1. The strongest peer‑reviewed signal: Lenire’s pivotal and follow‑on studies show symptom reduction, not cure
A multi‑site pivotal trial of bimodal neuromodulation using the Lenire device—published in Nature Communications—served as the controlled, single‑arm pivotal dataset supporting FDA De Novo clearance and documented clinically meaningful reductions in tinnitus severity when participants acted as their own controls (Stage 1 sound‑only then Stage 2 bimodal stimulation), with trial writeups and industry summaries reporting responder rates around 70.5% for clinically meaningful improvement in the trial cohorts [1] [4]. Subsequent real‑world and company‑linked reports claim high responder rates (91.5% in a retrospective chart review), but those real‑world data are either recent preprints or industry‑linked communications and are not evidence that tinnitus was eliminated or that remission is universal or permanent [5] [6] [7] [8].

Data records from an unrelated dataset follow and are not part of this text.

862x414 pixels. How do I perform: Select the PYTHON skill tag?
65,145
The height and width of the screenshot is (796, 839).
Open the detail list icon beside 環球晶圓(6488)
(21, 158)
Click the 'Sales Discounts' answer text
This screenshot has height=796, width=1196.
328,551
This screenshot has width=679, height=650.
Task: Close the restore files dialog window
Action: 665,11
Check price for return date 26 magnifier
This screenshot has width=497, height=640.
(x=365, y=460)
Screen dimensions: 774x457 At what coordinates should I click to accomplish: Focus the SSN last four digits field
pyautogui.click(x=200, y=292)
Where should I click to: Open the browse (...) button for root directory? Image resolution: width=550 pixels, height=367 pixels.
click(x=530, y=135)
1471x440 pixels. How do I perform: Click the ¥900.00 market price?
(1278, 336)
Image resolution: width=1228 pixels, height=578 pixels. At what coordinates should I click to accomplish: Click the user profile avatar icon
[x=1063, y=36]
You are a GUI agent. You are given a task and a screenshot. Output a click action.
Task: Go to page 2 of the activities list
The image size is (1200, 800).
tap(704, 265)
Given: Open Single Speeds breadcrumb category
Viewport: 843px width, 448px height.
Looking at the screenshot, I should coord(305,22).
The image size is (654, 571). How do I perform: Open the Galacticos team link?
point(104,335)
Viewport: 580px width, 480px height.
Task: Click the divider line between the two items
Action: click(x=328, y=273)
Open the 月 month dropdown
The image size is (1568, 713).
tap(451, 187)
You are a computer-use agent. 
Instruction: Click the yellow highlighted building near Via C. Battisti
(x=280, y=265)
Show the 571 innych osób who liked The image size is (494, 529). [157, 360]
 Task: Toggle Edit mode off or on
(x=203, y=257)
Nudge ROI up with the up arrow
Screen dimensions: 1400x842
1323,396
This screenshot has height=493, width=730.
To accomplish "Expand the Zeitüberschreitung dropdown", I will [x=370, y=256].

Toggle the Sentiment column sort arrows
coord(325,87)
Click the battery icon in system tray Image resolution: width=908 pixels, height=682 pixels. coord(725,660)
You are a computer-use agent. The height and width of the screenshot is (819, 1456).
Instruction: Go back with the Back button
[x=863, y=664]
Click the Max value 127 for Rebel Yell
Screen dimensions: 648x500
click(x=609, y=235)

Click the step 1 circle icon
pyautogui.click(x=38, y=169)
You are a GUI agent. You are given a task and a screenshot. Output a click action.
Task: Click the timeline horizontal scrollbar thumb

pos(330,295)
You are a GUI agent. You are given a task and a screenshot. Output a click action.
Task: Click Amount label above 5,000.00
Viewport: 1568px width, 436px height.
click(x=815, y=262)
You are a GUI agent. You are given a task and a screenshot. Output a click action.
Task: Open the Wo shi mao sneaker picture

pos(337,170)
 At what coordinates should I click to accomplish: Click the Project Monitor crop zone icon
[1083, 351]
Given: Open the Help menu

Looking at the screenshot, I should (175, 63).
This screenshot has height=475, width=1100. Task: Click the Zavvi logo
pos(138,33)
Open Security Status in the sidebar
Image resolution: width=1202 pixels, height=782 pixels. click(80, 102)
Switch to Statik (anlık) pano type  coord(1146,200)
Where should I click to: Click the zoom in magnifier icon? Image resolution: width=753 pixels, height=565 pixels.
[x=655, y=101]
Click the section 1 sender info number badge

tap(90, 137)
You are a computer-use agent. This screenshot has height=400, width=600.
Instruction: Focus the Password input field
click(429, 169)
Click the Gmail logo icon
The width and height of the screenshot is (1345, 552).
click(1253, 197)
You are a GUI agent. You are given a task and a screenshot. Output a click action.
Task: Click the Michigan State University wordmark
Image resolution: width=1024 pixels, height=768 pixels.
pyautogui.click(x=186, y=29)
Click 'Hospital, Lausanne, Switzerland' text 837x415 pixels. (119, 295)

2. Targeted auditory‑somatosensory stimulation: randomized trial evidence of benefit for somatic tinnitus
A double‑blind randomized clinical trial led by Susan Shore and colleagues published in JAMA Network Open in 2023 tested targeted auditory‑somatosensory stimulation in 99 patients with somatic tinnitus and reported reductions in tinnitus measures using validated questionnaires (TFI, THI) over the study interval, indicating clinically relevant benefit for a defined subtype of tinnitus rather than proof of lasting, universal remission [2].
3. Small‑scale or open‑label implant approaches show promise but lack generalizable remission data
Experimental implant or repurposed cochlear‑stimulation approaches have produced striking individual improvements in tiny cohorts—e.g., a small study repurposing a cochlear implant system for long‑term stimulation reported improvements in all three treated patients over years of stimulation—but these are uncontrolled, tiny samples and do not establish a reproducible, causal therapy that produces lasting remission broadly [9].
4. Expert syntheses and consensus temper expectations: “no reliable elimination” since 2023
Multidisciplinary expert reviews and state‑of‑the‑field papers emphasize heterogeneity of tinnitus and conclude that, as of their publication, there is no treatment that reliably eliminates tinnitus or reduces loudness consistently across patients; case reports of remission exist but lack causal confirmation tied to specific interventions, underscoring that trial‑documented reductions in questionnaire scores are distinct from proven, lasting remission [3] [10].
5. Conflicts of interest, regulatory context, and what “lasting remission” would require
The most prominent positive trials for device‑based approaches are linked to commercial developers (Neuromod/Lenire) and public summaries often highlight responder percentages and FDA De Novo clearance (which recognizes a device’s safety and probable benefit) rather than proof of permanent absence of tinnitus; regulatory approval and peer‑reviewed efficacy data demonstrate symptom reduction for many patients, but do not equate to documented, durable remission for the condition as a whole [8] [1] [4]. The literature also shows that some tinnitus improves spontaneously over years in a subset of patients, complicating attribution of remission to a therapy unless trials include long‑term randomized controls [10].
Bottom line
Peer‑reviewed randomized and controlled studies since 2023 report meaningful and sometimes durable symptom reductions for certain interventions—most notably Lenire’s bimodal neuromodulation trials (Nature Communications) and targeted auditory‑somatosensory stimulation (JAMA Network Open)—but none of the peer‑reviewed trials since 2023 provide robust, generalizable evidence that a therapy causes lasting, universal remission (total elimination) of tinnitus; expert reviews continue to state explicitly that no intervention reliably eliminates tinnitus across patients [1] [2] [3].